#### Task data:
::::
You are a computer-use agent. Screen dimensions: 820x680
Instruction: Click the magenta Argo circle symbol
::::
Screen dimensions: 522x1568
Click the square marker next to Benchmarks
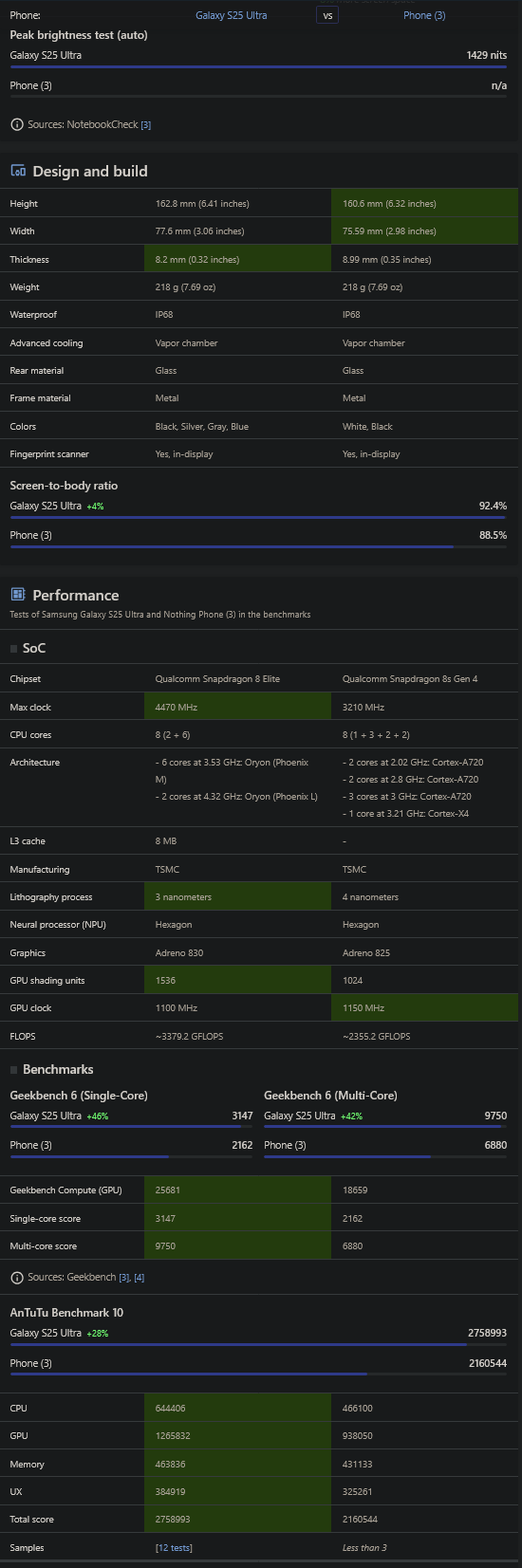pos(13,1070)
::::
In your answer, include only the lines above starting at the line that holds "You are a computer-use" and ending at the line that holds "Instruction: Click the", copied exactly.

You are a computer-use agent. Screen dimensions: 820x680
Instruction: Click the magenta Argo circle symbol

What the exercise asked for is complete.